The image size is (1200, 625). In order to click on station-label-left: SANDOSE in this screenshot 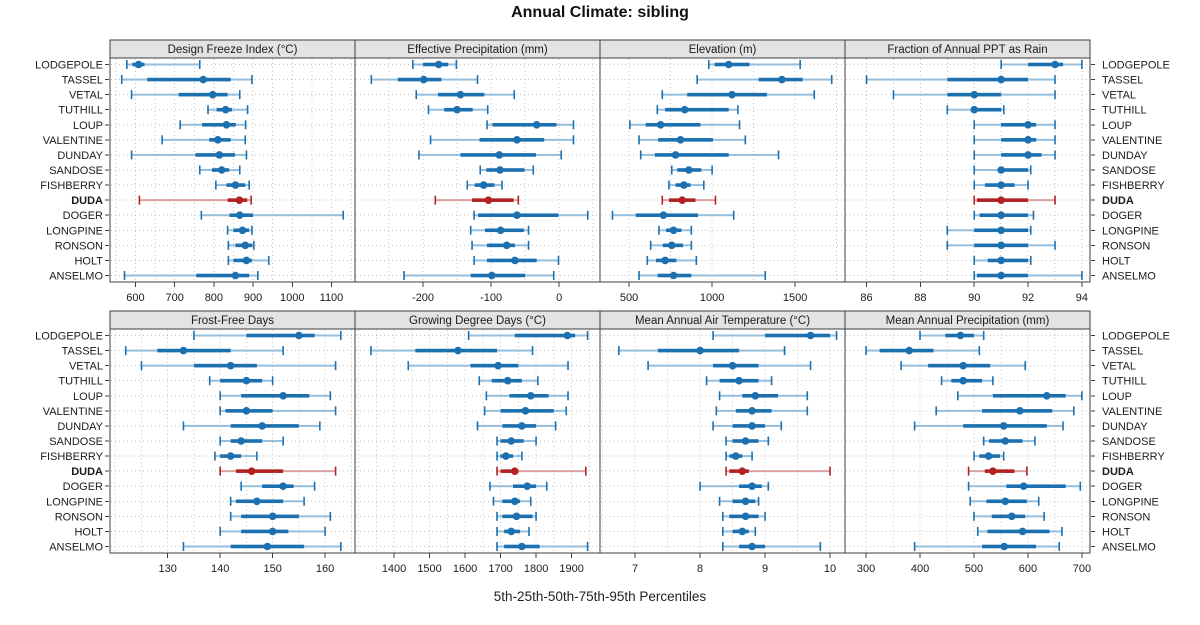, I will do `click(76, 171)`.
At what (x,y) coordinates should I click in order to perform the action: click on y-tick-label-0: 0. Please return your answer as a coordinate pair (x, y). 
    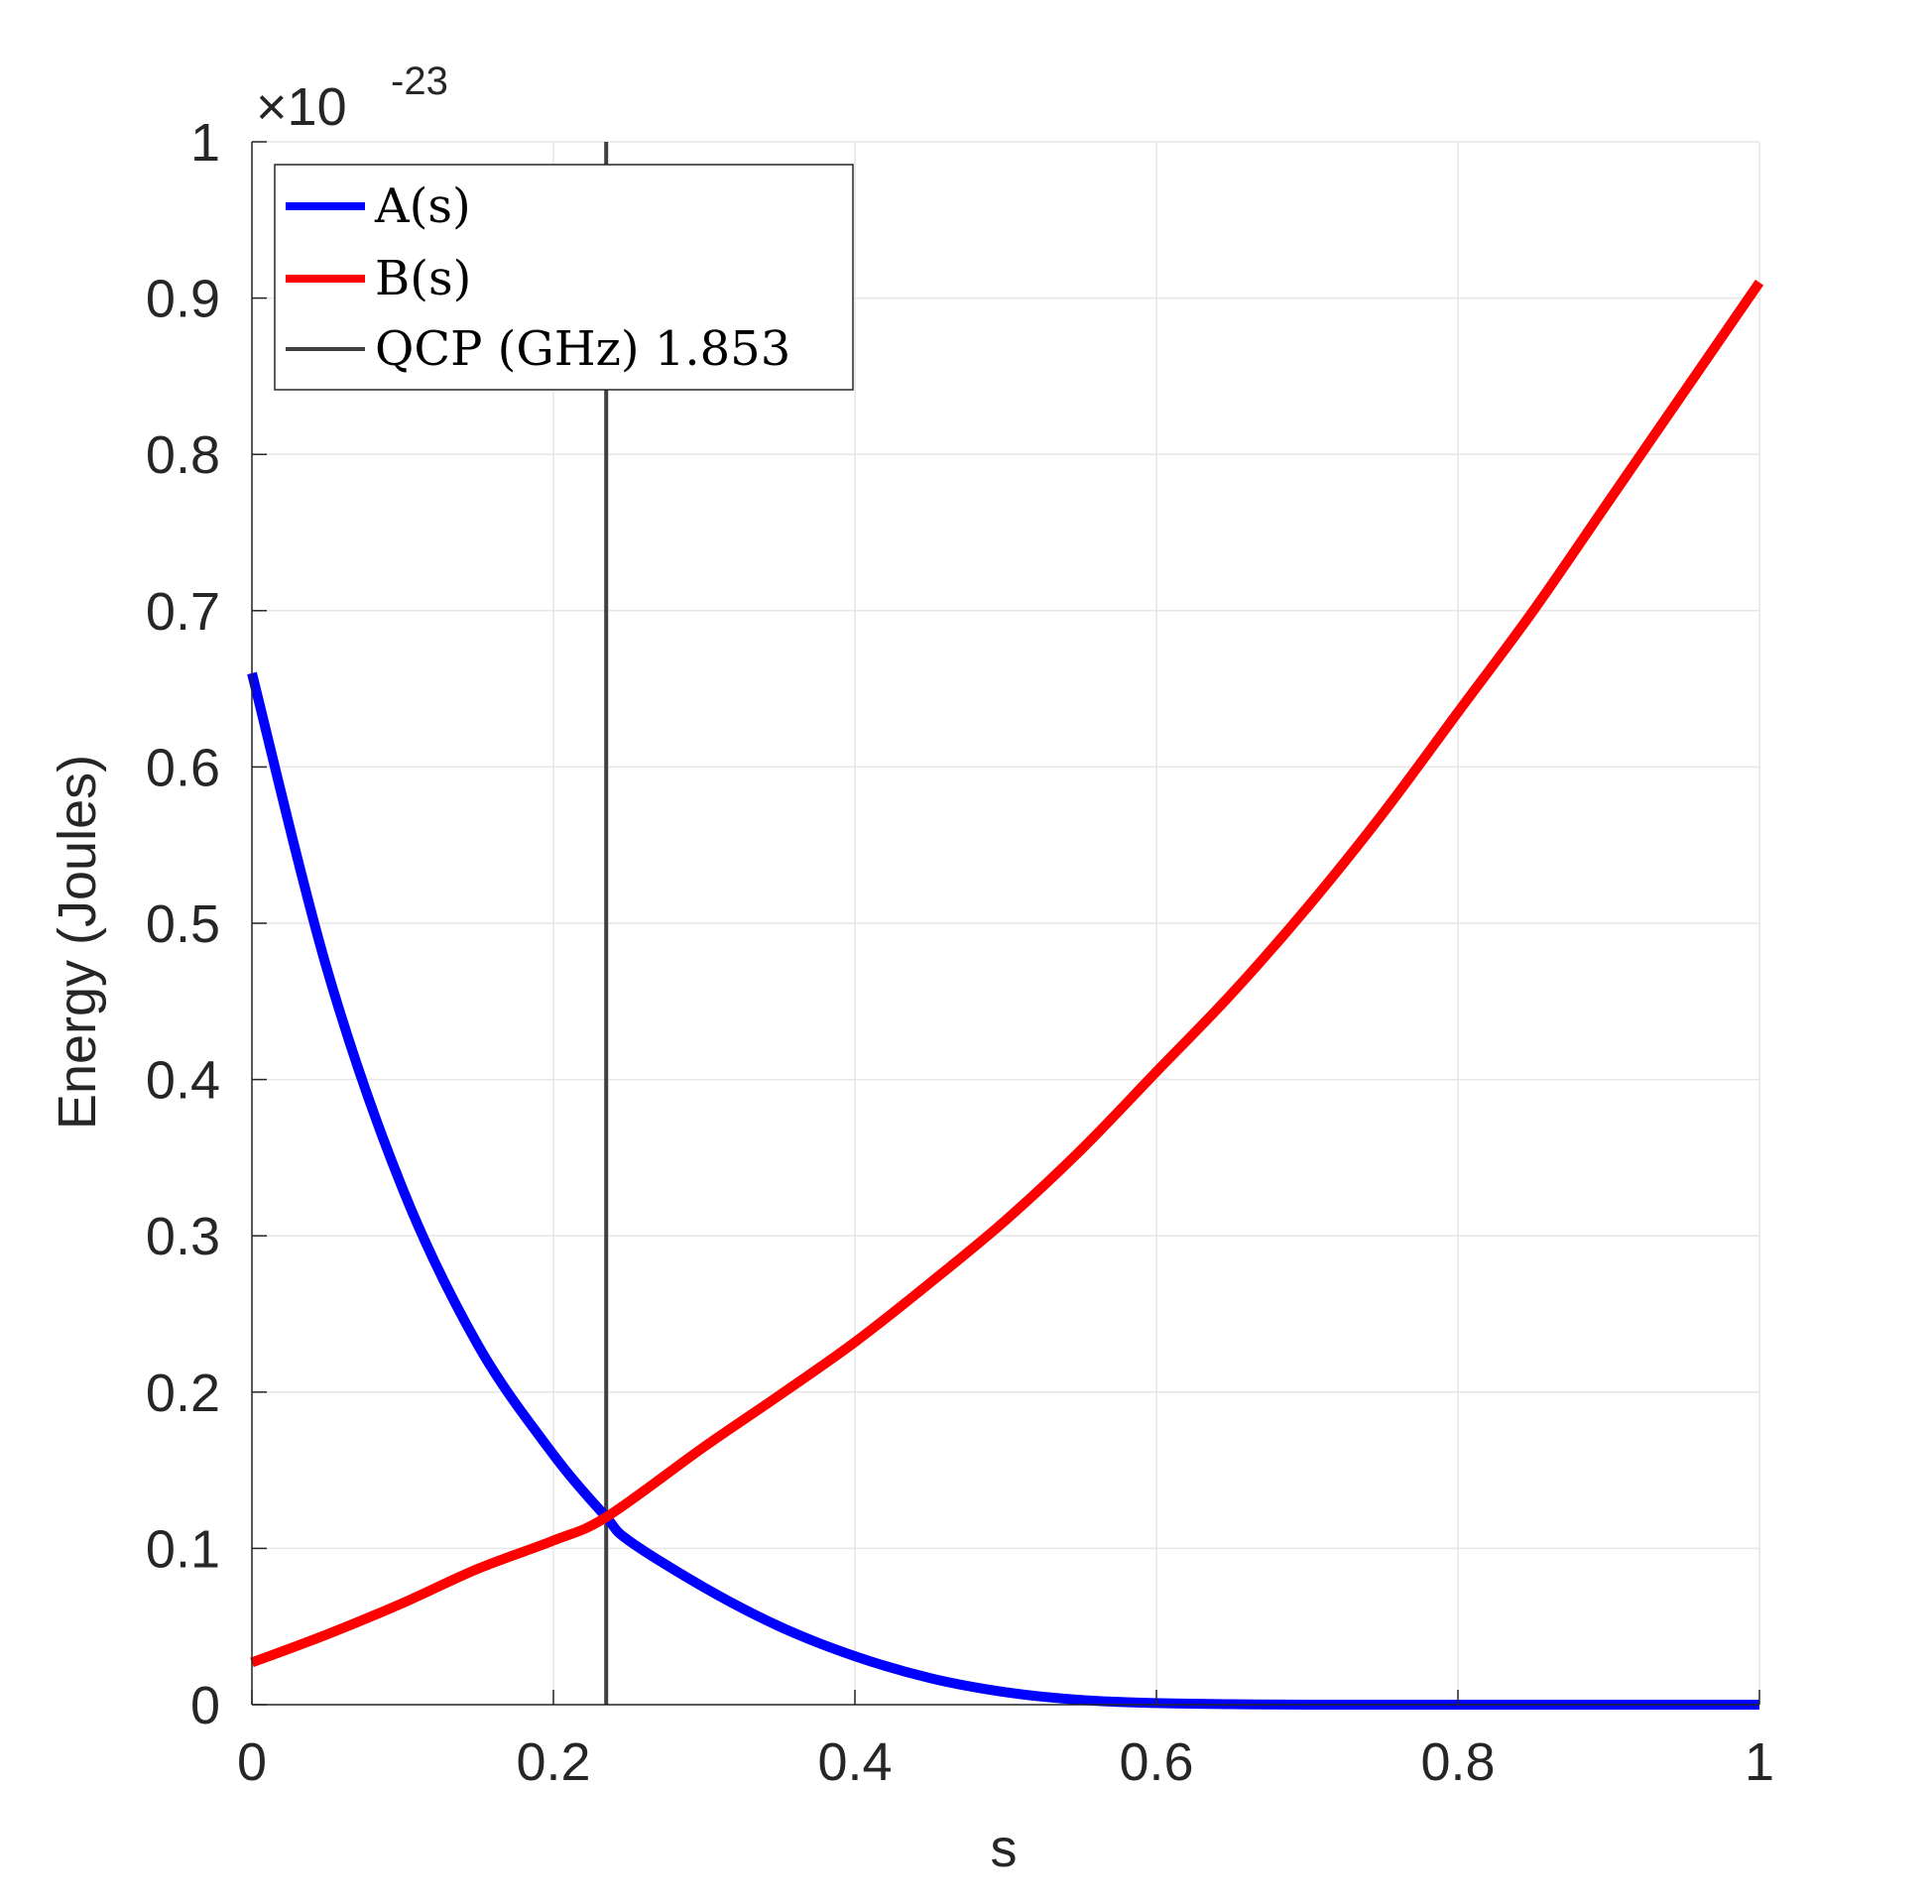
    Looking at the image, I should click on (205, 1706).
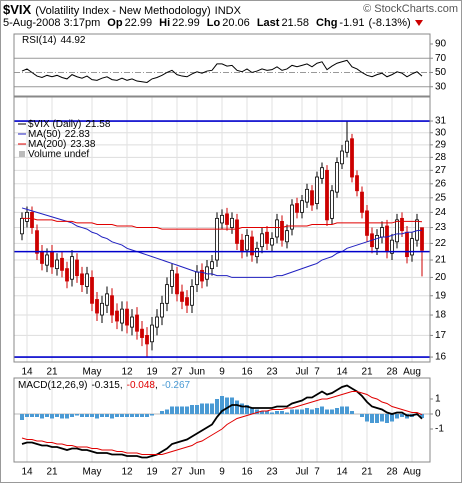 This screenshot has width=462, height=483. I want to click on y-tick-label: 1, so click(438, 400).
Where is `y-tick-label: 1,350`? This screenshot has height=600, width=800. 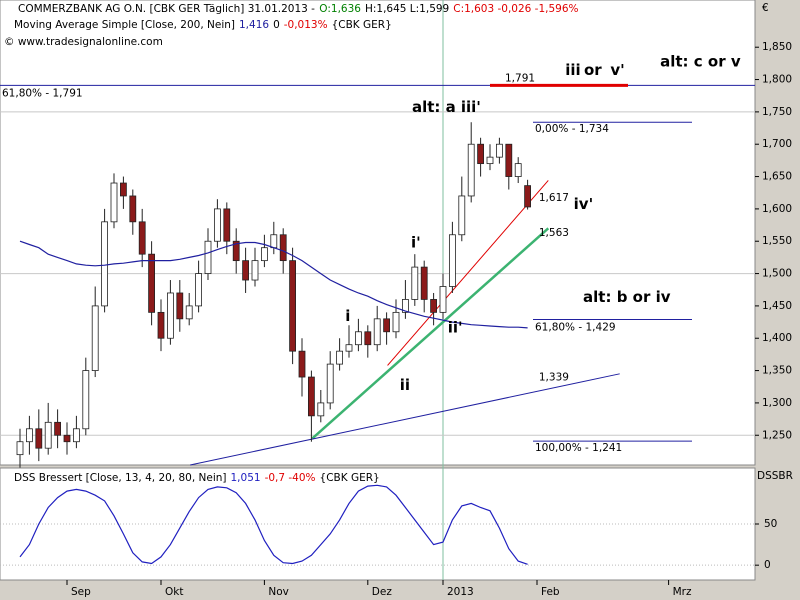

####

Work instruction: Repeat the lines word for word, starting with the line that contains "At what (x,y)" and going on through the last of the lines. Leave the pictures out.

Output below:
At what (x,y) coordinates should I click in order to perform the action: click on y-tick-label-0: 0. Please return your answer as a coordinate pair (x, y). 
    Looking at the image, I should click on (205, 1706).
 This screenshot has width=462, height=483. I want to click on y-tick-label: 1, so click(438, 400).
Where is `y-tick-label: 1,350`? This screenshot has height=600, width=800. 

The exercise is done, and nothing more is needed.